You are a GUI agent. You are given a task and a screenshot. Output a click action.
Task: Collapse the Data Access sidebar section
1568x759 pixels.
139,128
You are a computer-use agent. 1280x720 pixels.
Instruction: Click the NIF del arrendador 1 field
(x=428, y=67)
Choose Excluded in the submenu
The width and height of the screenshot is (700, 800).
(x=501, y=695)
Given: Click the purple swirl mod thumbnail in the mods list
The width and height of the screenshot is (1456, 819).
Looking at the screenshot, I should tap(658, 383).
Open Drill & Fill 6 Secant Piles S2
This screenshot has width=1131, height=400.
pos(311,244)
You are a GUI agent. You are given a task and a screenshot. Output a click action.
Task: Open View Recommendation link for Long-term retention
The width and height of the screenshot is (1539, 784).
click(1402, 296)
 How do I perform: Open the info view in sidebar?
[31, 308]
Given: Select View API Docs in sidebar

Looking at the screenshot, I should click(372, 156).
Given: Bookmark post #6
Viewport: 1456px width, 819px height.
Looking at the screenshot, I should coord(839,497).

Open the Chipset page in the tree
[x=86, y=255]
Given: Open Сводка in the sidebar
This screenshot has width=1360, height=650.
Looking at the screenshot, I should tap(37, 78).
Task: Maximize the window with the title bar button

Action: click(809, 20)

────

PROBLEM DETAILS
Reproduce every line of the material above word for word, with the same characters, spacing and line breaks.

RESULT BELOW
You are a GUI agent. You are given a task and a screenshot. Output a click action.
Task: Collapse the Data Access sidebar section
1568x759 pixels.
139,128
You are a computer-use agent. 1280x720 pixels.
Instruction: Click the NIF del arrendador 1 field
(x=428, y=67)
Choose Excluded in the submenu
The width and height of the screenshot is (700, 800).
(x=501, y=695)
Given: Click the purple swirl mod thumbnail in the mods list
The width and height of the screenshot is (1456, 819).
Looking at the screenshot, I should tap(658, 383).
Open Drill & Fill 6 Secant Piles S2
This screenshot has width=1131, height=400.
pos(311,244)
You are a GUI agent. You are given a task and a screenshot. Output a click action.
Task: Open View Recommendation link for Long-term retention
The width and height of the screenshot is (1539, 784).
click(1402, 296)
 How do I perform: Open the info view in sidebar?
[31, 308]
Given: Select View API Docs in sidebar

Looking at the screenshot, I should click(372, 156).
Given: Bookmark post #6
Viewport: 1456px width, 819px height.
Looking at the screenshot, I should coord(839,497).

Open the Chipset page in the tree
[x=86, y=255]
Given: Open Сводка in the sidebar
This screenshot has width=1360, height=650.
Looking at the screenshot, I should tap(37, 78).
Task: Maximize the window with the title bar button

Action: click(809, 20)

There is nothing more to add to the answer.